DATA EXCERPTS section start

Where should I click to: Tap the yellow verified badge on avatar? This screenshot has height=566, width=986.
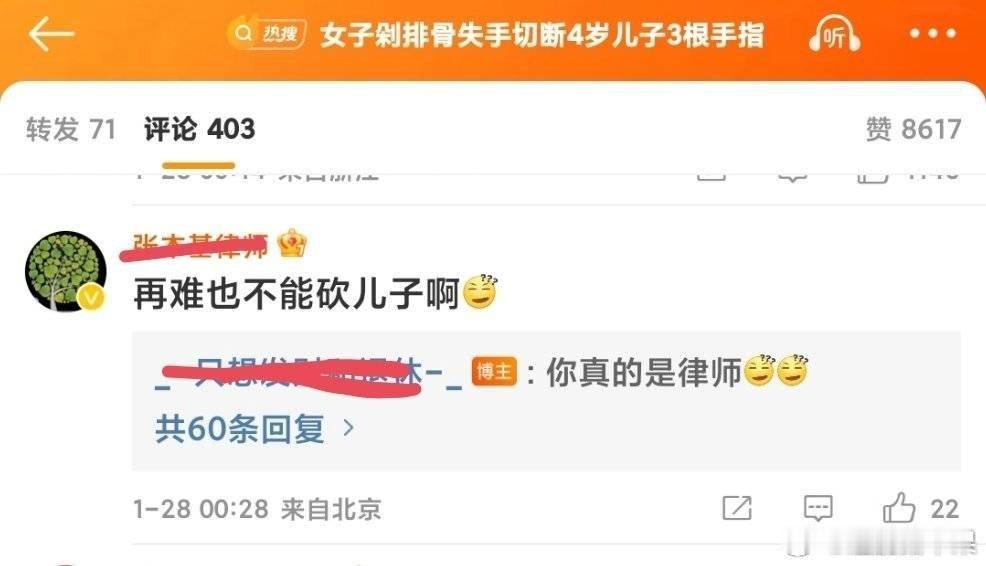[x=91, y=297]
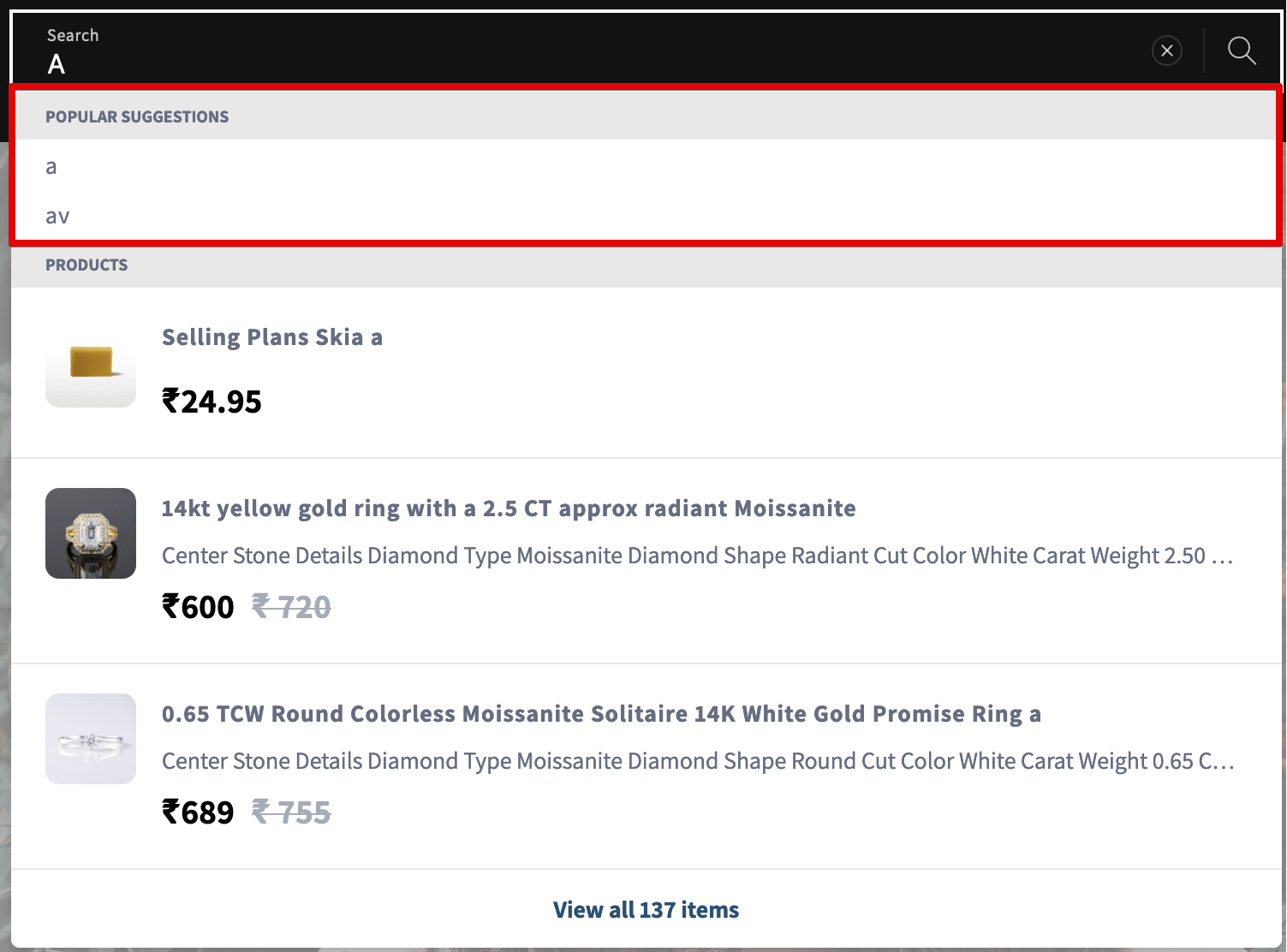Click the white gold promise ring thumbnail
The width and height of the screenshot is (1287, 952).
(91, 739)
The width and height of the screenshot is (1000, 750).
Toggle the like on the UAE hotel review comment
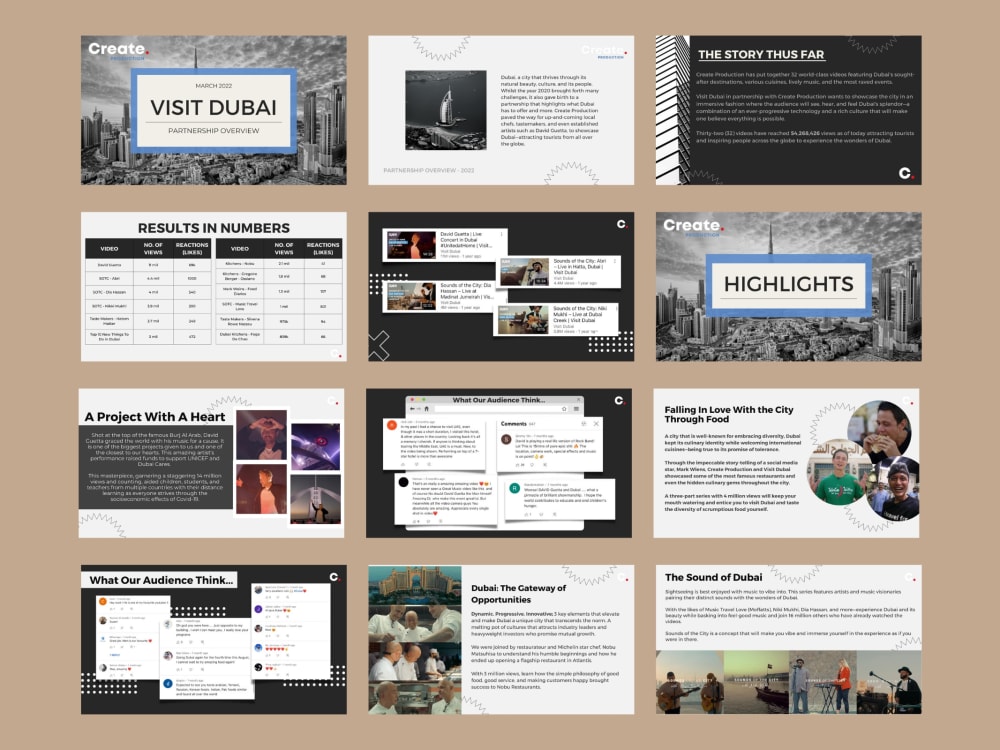[403, 465]
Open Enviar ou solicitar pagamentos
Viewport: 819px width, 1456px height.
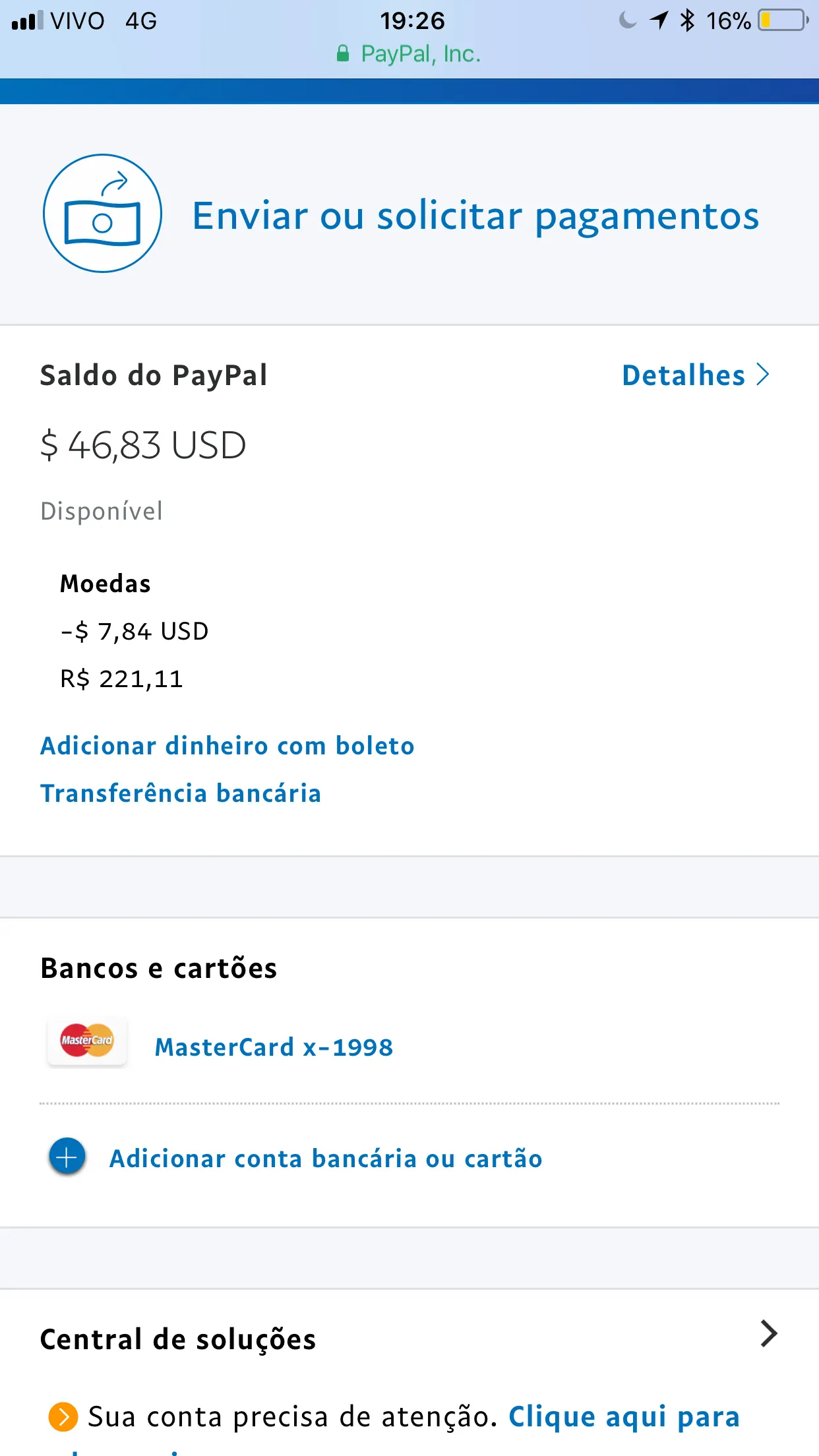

DATA EXCERPTS section end

TASK BRIEF
Reproduce the records in full and leave the images behind.

RESPONSE BOX
Where should I click to: Tap the yellow verified badge on avatar? This screenshot has height=566, width=986.
[x=91, y=297]
Click the white gold promise ring thumbnail
The width and height of the screenshot is (1287, 952).
(91, 739)
The width and height of the screenshot is (1000, 750).
Toggle the like on the UAE hotel review comment
[403, 465]
Open Enviar ou solicitar pagamentos
Viewport: 819px width, 1456px height.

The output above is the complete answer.